What are these wildcards you speak of? Are you presented with a topic and expected to give a presentation on the spot?


----------



## RedheadErin (Aug 25, 2013)

It is excruciating, especially when you have to read through all the redundancies to find one little thing you are looking for.....

The wildcard is the first part of my final exam (along with a written exam and a practical.)  We have this long list of possible topics and we are expected to be prepared for all of them.  Then on test day, we will each draw a topic out of a hat or something and have to give a 10 minute presentation on the spot, using only materials found in the classroom.  No notes.  I don't think we will even have more than a minute or two of prep time, if that much. 

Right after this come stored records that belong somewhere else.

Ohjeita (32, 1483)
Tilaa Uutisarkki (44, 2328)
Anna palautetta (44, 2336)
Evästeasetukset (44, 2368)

SOmetimes I think my instructor is psychotic, or at least a little strange.....:blink:


----------



## STXmedic (Aug 25, 2013)

Assuming your instructor gave you adequate instruction throughout the course, I like him.  He expects you to know your stuff instead of pushing everyone through.


----------



## RedheadErin (Aug 25, 2013)

I like him, too, for the same reasons.  But his lecture style is a little scattered, and he departs drastically from the book.   This won't be the first time he has expected us to know something nobody remembers hearing. 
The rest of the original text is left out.